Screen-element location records
════════════════

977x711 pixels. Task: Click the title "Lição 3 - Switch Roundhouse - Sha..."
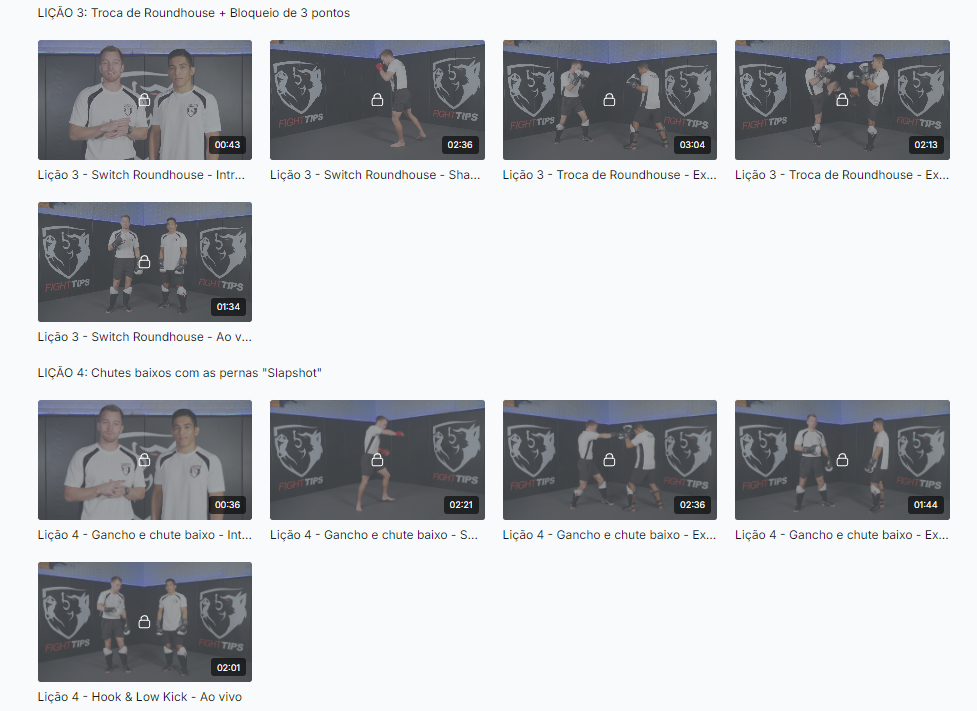click(376, 175)
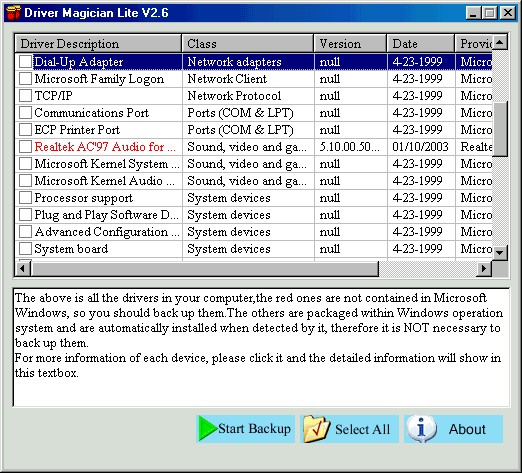Click the vertical scrollbar down arrow
Image resolution: width=522 pixels, height=473 pixels.
[x=499, y=253]

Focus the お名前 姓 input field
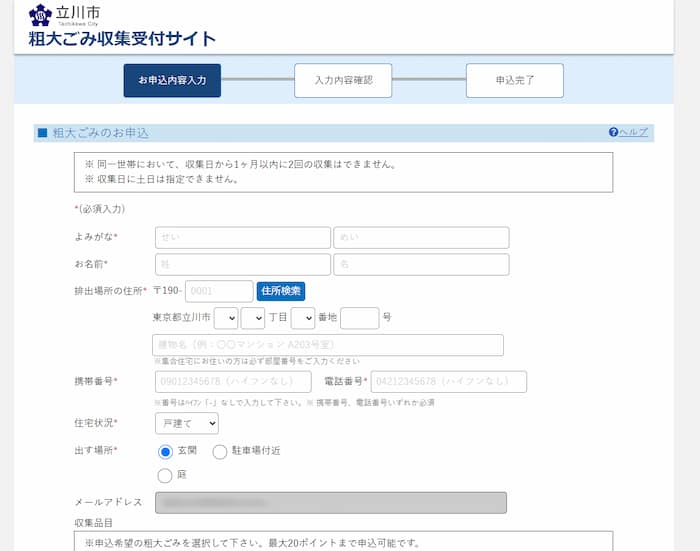click(x=242, y=264)
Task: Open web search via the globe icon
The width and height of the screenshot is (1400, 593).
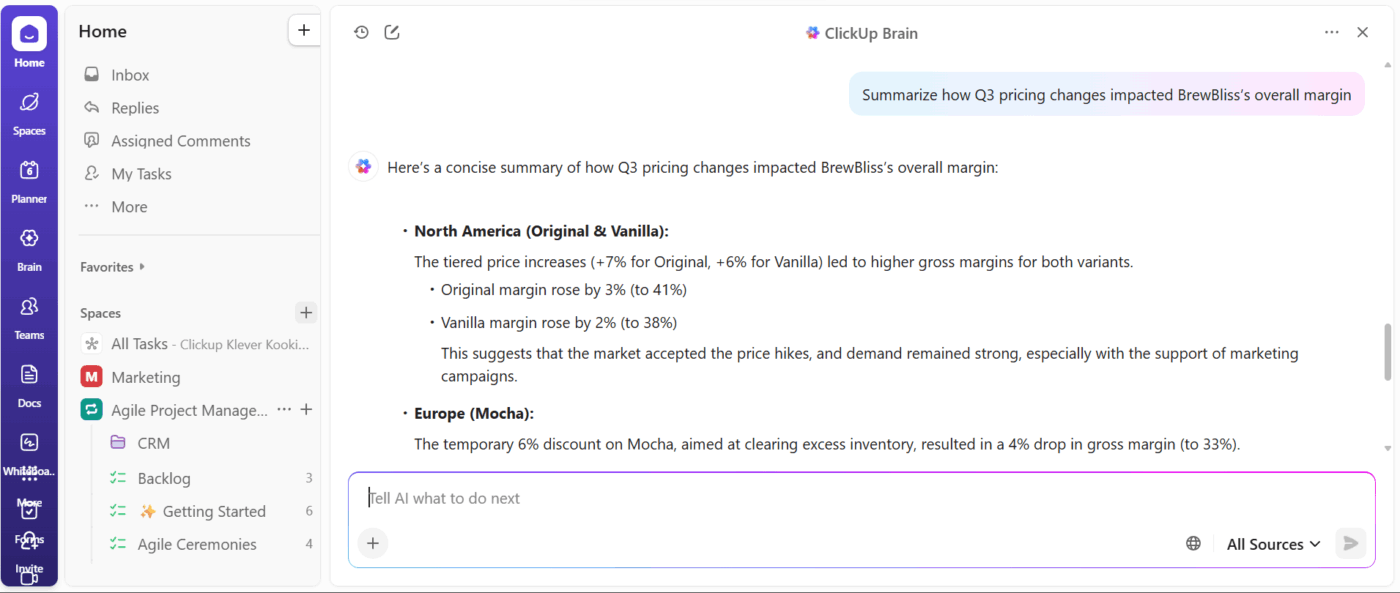Action: [x=1193, y=543]
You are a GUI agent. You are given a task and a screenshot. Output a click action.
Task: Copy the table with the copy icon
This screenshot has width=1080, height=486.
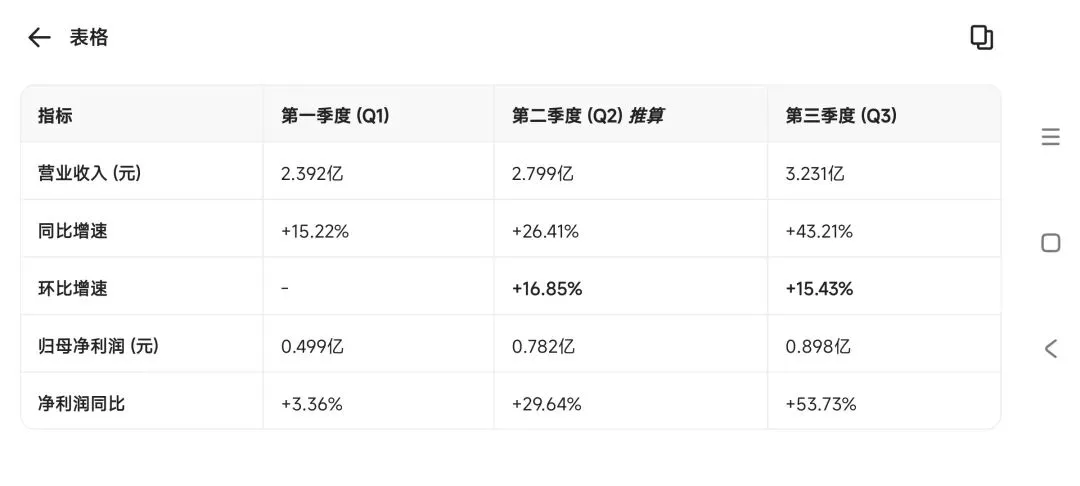982,37
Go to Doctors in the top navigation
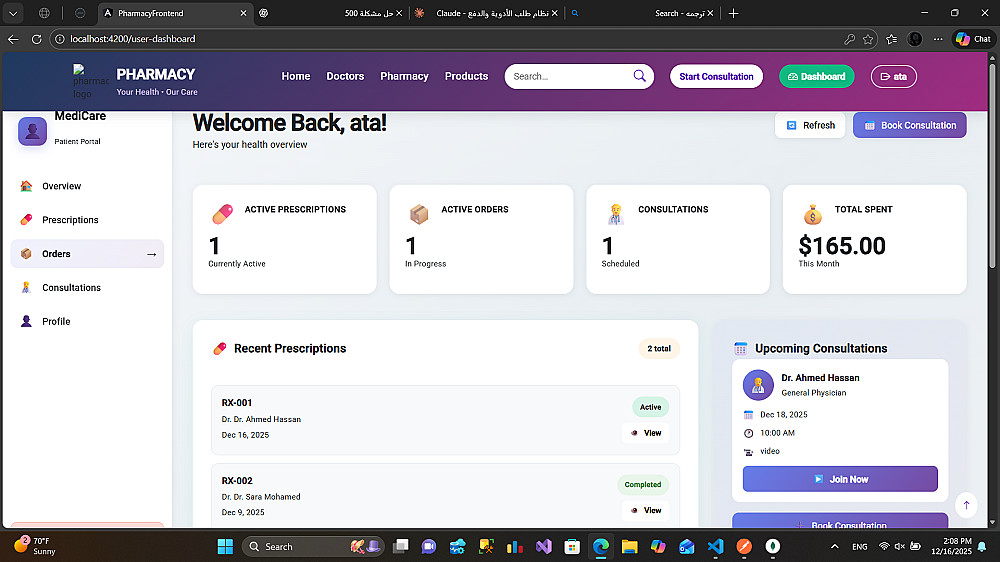This screenshot has height=562, width=1000. coord(345,76)
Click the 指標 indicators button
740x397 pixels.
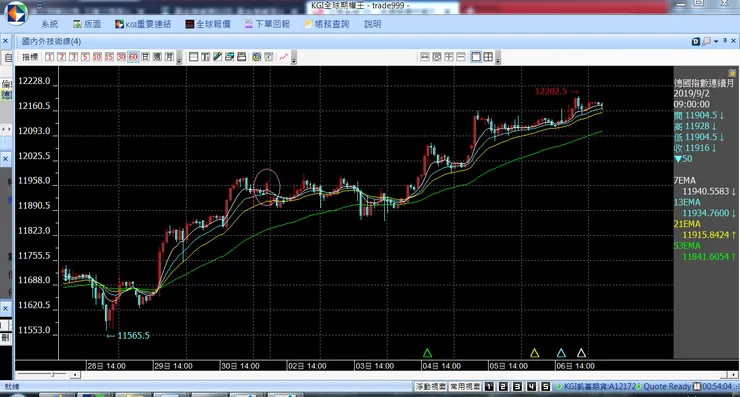[x=30, y=57]
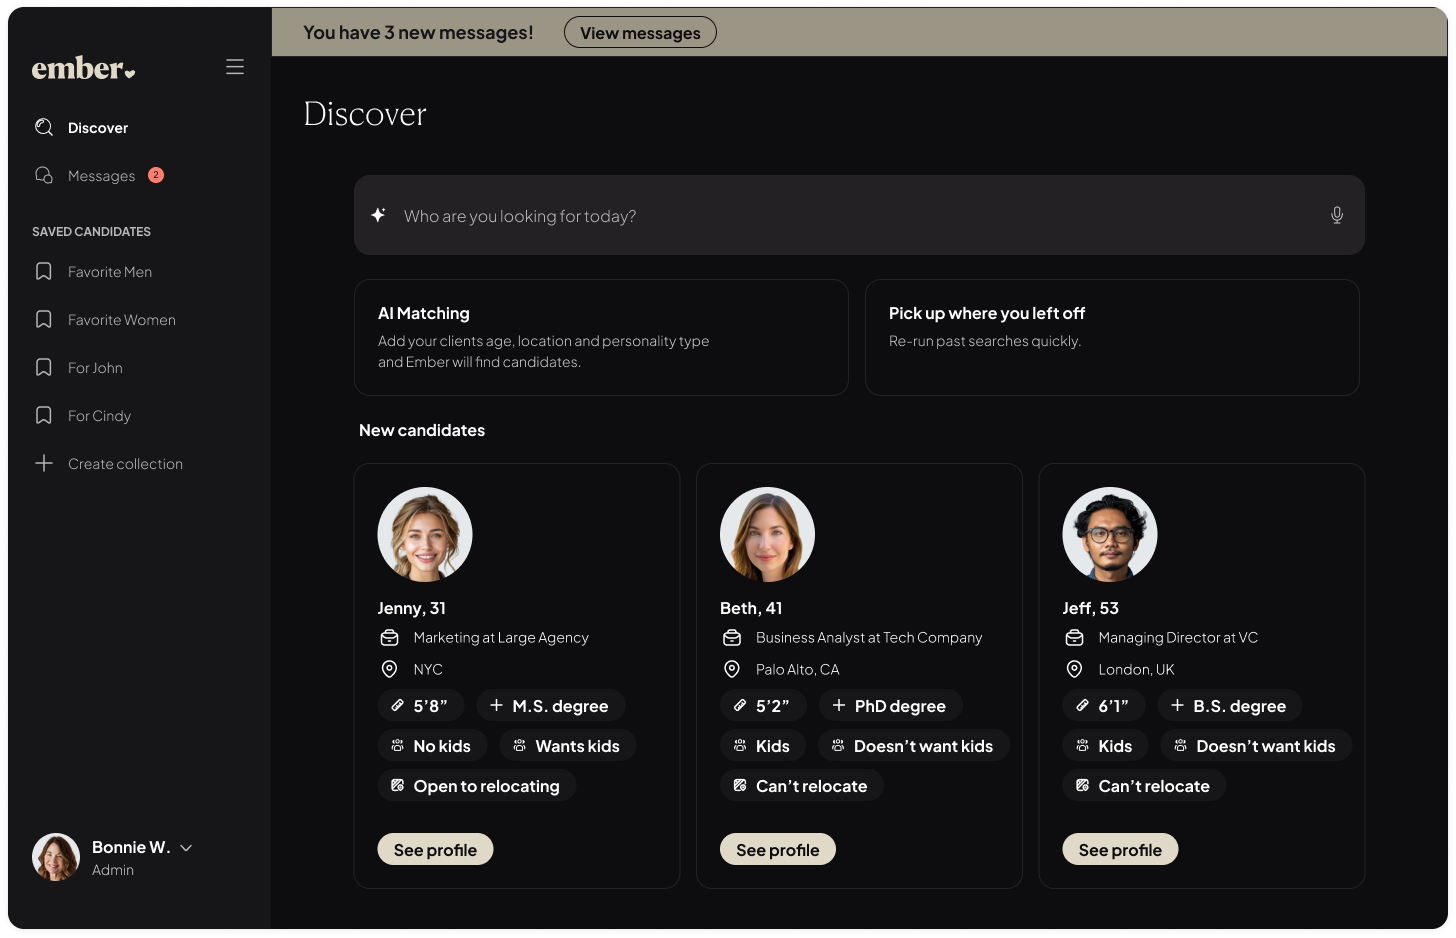Open the For John collection
1456x938 pixels.
(x=95, y=368)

════════════════

__EXERCISE BRIEF__
Write out every line of the material above word for word, including all the records, but leave out the pictures.

__FULL OUTPUT__
977x711 pixels. Task: Click the title "Lição 3 - Switch Roundhouse - Sha..."
click(376, 175)
Click the vertical scrollbar down arrow
Image resolution: width=522 pixels, height=473 pixels.
[x=499, y=253]

Focus the お名前 姓 input field
click(x=242, y=264)
Task: Open web search via the globe icon
The width and height of the screenshot is (1400, 593).
Action: [x=1193, y=543]
You are a GUI agent. You are given a task and a screenshot. Output a click action.
Task: Copy the table with the copy icon
This screenshot has width=1080, height=486.
982,37
Go to Doctors in the top navigation
This screenshot has height=562, width=1000. coord(345,76)
Click the 指標 indicators button
740x397 pixels.
[x=30, y=57]
Open the For John collection
1456x938 pixels.
(x=95, y=368)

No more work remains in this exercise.